In addition to CDC publications, Grimaldi 2014 has been frequently cited in the medical literature since it was published. The paper is currently referenced by no less than 99 different medical publications.⁷⁴

Study flaws: Grimaldi 2014 is a retrospective observational study of the case-control type. In a case-control study, the researchers select a “case” group that includes subjects with a specific medical condition (e.g., men in their 50s who have lung cancer or girls with autoimmune disease), and a control group made up of subjects without the condition. Every subject in the case group is matched with one or more subjects from the control group, who have similar personal characteristics (age, gender, place of residence, etc.). The researchers then check the exposure of both groups to the factor under investigation (such as cigarette smoke or Gardasil vaccination). If the data indicate that the case group was significantly more exposed to that particular factor than the control group, this adds weight to the assertion that the factor is indeed a cause of the relevant medical condition. Thus, if the case group of men in their 50s with lung cancer had a much higher exposure to cigarette smoke than the healthy control group, this would indicate that cigarette smoke could well be a cause of lung cancer.

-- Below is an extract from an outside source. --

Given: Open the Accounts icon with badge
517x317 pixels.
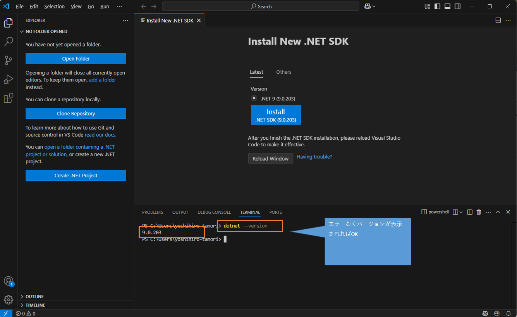Looking at the screenshot, I should (x=9, y=281).
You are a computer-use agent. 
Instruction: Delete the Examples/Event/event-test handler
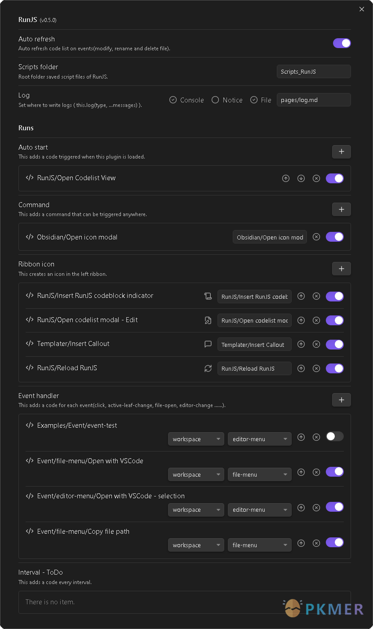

The obvious weakness of a retrospective case-control study is that it is fairly easy to skew its results by deliberately selecting control group members. For example, if the researchers wish to conclude that Gardasil does not lead to autoimmune disease, they can simply assign a high proportion of vaccinated women with no such disease to the control group. In this way, the condition investigated (autoimmune disease) would appear to not be affected by the factor considered (vaccination with Gardasil), as both case and control groups are highly vaccinated, though they differ in their autoimmune disease status. Such a research maneuver is not difficult to accomplish since a case-control study’s control group typically includes no more than a few hundred subjects usually drawn from a repository of tens or hundreds of thousands of individuals.^[v3] Because the researchers had full access to the data on the group with autoimmune diseases (the cases), they already knew the group’s Gardasil vaccination rate. Hence, they could easily have assembled a control group with a vaccination rate that matched or surpassed this number, while publicly declaring they had made a random selection.